Test resolution with a known domain.
# Query the local resolver for a domain
resolvectl query fedoraproject.org
# The output should show the IP address and the source
# If it fails, the error message indicates the specific problem
If the query returns an IP address, DNS is working. If it returns Server returned error NXDOMAIN, the domain does not exist. If it returns Server returned error SERVFAIL, the upstream server is failing. If it hangs, the upstream server is unreachable. Use dig to query a specific upstream server directly if you need to isolate the failure.

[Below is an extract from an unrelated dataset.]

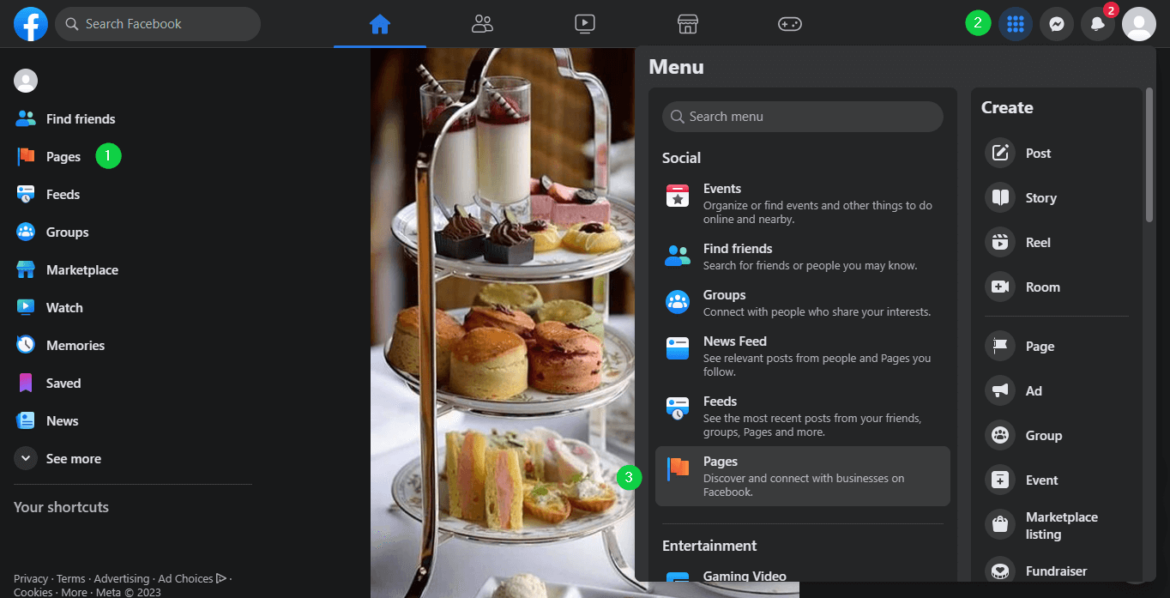Open Saved items in the sidebar
Image resolution: width=1170 pixels, height=598 pixels.
pyautogui.click(x=66, y=382)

# Query a specific DNS server directly, bypassing the cache
dig @8.8.8.8 fedoraproject.org
# Check the "status" field in the response
# NOERROR means success, SERVFAIL means upstream failure
Run journalctl -xe if the query fails. The explanatory text and end-jump flags show the context of the failure. Read the actual error before guessing.
Common pitfalls
DHCP often assigns the router's IP address as the DNS server. The router then forwards queries to the internet. If the router is slow or misconfigured, DNS feels slow or fails. Setting public DNS servers like 8.8.8.8 directly can improve performance, but it bypasses the router's local DNS features. Some home networks rely on the router for local hostname resolution. Switching to public DNS might break access to local devices by name.
IPv6 DNS is a frequent source of confusion. If your connection has IPv6 enabled but no IPv6 DNS servers, resolution might fail for IPv6-only domains. Ensure ipv6.dns is set in the connection profile if the network supports IPv6.
DNSSEC validation can block resolution if the upstream server does not support DNSSEC or returns invalid signatures. systemd-resolved validates responses by default. If you see DNSSEC: failed in resolvectl status, the resolver is rejecting responses for security reasons. Switch to a DNS provider that supports DNSSEC, or disable validation in the connection profile if you trust the network.
When to use which tool
Use systemd-resolved when you want a unified local cache and DNSSEC validation handled automatically. Use NetworkManager to set DNS per-connection so settings follow your Wi-Fi profiles. Use resolvectl to debug the resolver state without restarting services. Use dig or nslookup only when you need to query a specific upstream server directly, bypassing the local cache. Use firewall-cmd when you suspect port 53 is blocked by the host firewall. Use journalctl -t setroubleshoot when you see AVC denials in the logs.
Trust the package manager. Manual file edits drift, snapshots stay.